## Testo fornito
________________

# problemi con emerge

## Stramonium

Salve , sto notando che emerge è lentissimo da paura per emergermi 50 pacchetti c'è stato tutta la notte.

Mi viene un dubbio...non è che ho configurato male il make.conf?

In Features ho messo parralel-fetc in makeopts -j3 e come -march=atom  ...  ho un netbook intel atom (samsung n150).

----------

## fturco

Dipende da quali pacchetti hai emerso. C'erano per caso pacchetti grossi quali firefox, libreoffice o gcc? Comunque i netbook non sono noti per la loro velocità.

----------

## Stramonium

no ....nesun pacchetto grosso. Sono in fase di istallazione non ho ancora emerso xorg quindi....

Adesso per esempio mi sta emergendo un pacchetto che si chiama tipo ,llvm boh è li' da 20 minuti e non finisce ancora.

----------

## Realnot

E' abbastanza difficile fare delle supposizioni senza avere informazioni. Magari posta il make.conf, qualche informazione sulla macchina e i pacchetti che hai emerso.

________________

## Cosa produrre
Rispondi a queste domande sulla discussione riportata sopra.
(a) Quale netbook possiede l'autore del primo messaggio?
(b) Quali pacchetti grossi cita fturco come esempio?
(c) Quanti pacchetti ha emerso l'autore nel corso di tutta la notte?

## Estratto del dataset
________________

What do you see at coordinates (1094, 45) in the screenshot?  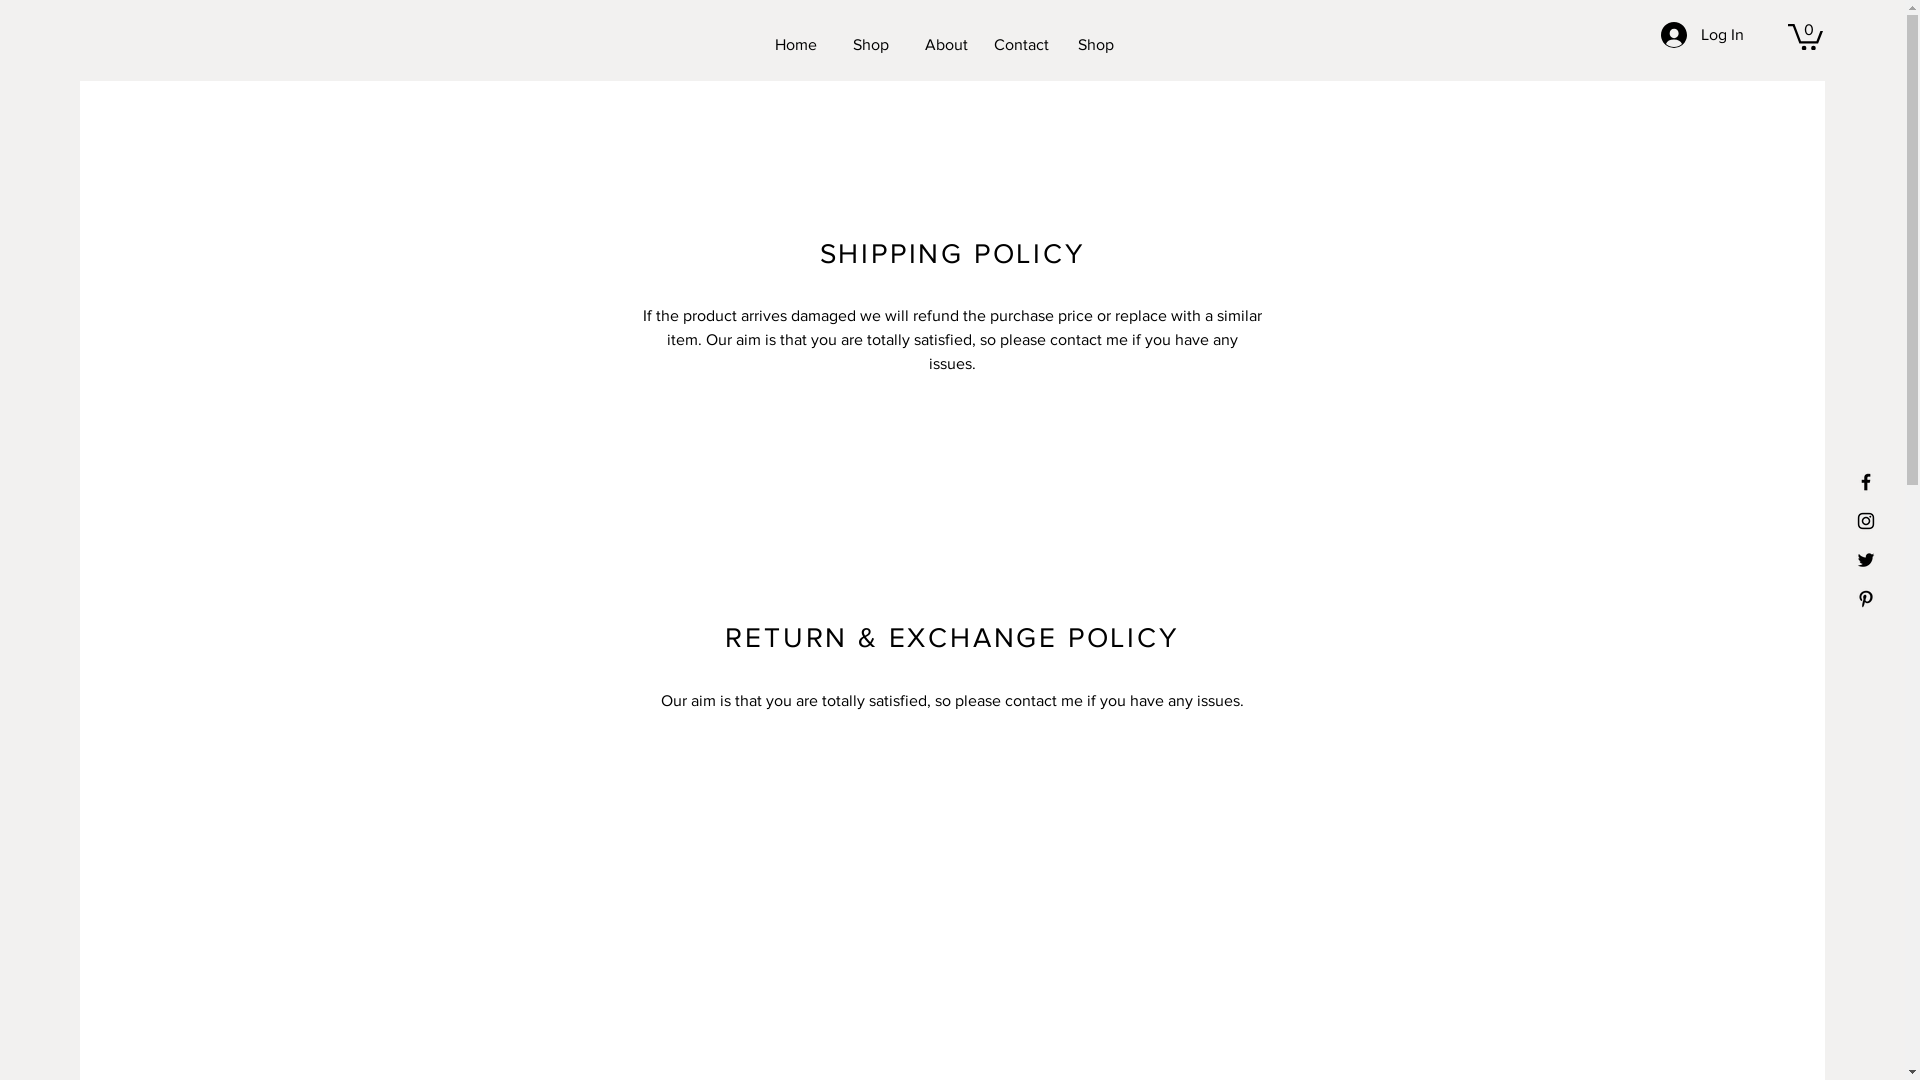 I see `'Shop'` at bounding box center [1094, 45].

________________

## Risposta attesa
(a) Un netbook Intel Atom, il Samsung N150.
(b) Firefox, LibreOffice e GCC.
(c) 50 pacchetti.